Il sera donc utile d’examiner toutes les conséquences qu’une telle affirmation entraîne, non seulement dans la configuration des relations entre Rome et Bruxelles, mais aussi dans le respect de l’État de droit dans notre pays.
Le renvoi préjudiciel à la Cour de justice de l’Union européenne au titre de l’article 267 du traité sur le fonctionnement de l’Union européenne (TFUE) qui est un droit des juges ordinaires – renvoi décidé par la chambre du conseil du tribunal ordinaire de Bologne le 25 octobre 2024 dans le cadre d’une procédure relative à la reconnaissance d’une protection internationale à un ressortissant bangladais – pose au moins deux questions essentielles pour le fonctionnement de l’Union européenne avec un résultat qui affecte les relations de tous les États membres et de leurs citoyens avec la dimension supranationale de l’intégration européenne.
La décision de Bologne ouvre aussi incidemment – sans que cela apparaisse dans la demande de décision préjudicielle de cette Cour – une troisième question relative aux risques de violation grave par un État membre des valeurs définies à l’article 2 du traité de Lisbonne (TUE) et donc du respect de l’État de droit et de la Charte des droits fondamentaux par le gouvernement de cet État.
Les deux premières questions vont bien au-delà des principes et des règles concernant les politiques migratoires qui – sur la base des dispositions relatives à l’espace de liberté, de sécurité et de justice dont découle l’actuel règlement de Dublin en vigueur jusqu’en juin 2026 et qui sera ensuite remplacé par le pacte sur les migrations approuvé par le Conseil de l’Union et le Parlement européen le 20 décembre dernier – s’appliquent aux États membres et exigent de la Commission européenne et de la Cour de justice de l’Union européenne qu’elles contrôlent en permanence le respect des traités et des règles adoptées en vertu de ces derniers.

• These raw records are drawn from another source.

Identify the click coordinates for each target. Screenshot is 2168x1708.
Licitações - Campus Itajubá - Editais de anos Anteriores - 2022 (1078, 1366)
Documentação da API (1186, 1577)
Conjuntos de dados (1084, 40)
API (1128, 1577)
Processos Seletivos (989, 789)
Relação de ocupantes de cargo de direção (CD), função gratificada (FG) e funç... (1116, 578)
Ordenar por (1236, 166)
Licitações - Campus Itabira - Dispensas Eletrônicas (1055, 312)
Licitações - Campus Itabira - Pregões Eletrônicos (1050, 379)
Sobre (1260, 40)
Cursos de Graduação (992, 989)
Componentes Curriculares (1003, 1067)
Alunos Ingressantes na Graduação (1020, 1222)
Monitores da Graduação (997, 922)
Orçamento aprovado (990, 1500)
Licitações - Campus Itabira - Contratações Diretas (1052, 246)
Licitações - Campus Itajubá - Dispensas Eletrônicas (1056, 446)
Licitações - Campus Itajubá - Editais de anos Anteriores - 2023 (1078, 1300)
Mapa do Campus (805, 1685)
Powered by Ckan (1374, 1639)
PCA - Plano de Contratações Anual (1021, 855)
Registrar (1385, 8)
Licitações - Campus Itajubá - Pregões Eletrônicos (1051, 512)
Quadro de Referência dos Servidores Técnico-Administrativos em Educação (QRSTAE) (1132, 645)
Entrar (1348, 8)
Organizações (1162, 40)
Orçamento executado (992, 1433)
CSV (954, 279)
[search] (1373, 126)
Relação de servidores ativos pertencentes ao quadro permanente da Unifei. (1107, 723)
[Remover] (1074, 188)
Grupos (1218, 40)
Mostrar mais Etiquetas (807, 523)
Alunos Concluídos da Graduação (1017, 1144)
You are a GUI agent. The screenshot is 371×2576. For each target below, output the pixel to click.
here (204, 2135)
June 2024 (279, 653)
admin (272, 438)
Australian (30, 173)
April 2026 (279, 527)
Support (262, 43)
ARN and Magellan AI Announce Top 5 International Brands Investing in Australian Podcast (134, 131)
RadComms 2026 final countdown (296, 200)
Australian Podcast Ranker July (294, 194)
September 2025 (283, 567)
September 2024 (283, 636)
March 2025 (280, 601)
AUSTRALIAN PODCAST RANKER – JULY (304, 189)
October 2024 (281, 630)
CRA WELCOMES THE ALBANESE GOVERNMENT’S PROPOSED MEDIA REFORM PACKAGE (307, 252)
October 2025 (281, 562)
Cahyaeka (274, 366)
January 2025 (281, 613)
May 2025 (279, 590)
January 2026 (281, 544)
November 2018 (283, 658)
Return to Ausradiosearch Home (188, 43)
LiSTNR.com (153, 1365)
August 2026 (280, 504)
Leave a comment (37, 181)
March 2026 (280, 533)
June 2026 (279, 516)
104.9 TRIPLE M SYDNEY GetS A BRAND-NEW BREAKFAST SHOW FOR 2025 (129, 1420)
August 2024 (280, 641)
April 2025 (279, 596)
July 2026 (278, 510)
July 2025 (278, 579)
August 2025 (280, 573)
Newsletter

Les deux questions concernent la primauté du droit européen sur les règles nationales dans les domaines de compétence de l’UE – même si les règles nationales étaient de droit primaire, comme c’est le cas des décrets – lois du gouvernement italien sur les flux migratoires et les pays dits sûrs – et, plus encore pour l’existence même de l’Union européenne, la nécessité d’assurer l’uniformité de l’application du droit européen sur l’ensemble de son territoire.
Dans le premier cas – même si le traité de Lisbonne n’a pas prévu de référence explicite à l’article 4 TUE – la jurisprudence constante de la Cour de justice de l’Union européenne et du service juridique du Conseil de l’Union dans son avis du 22 juin 2007 mentionné dans la déclaration n° 17 annexée au traité de Lisbonne confirment la primauté du droit européen sur les règles et juridictions nationales, y compris sur les règles constitutionnelles les plus élevées.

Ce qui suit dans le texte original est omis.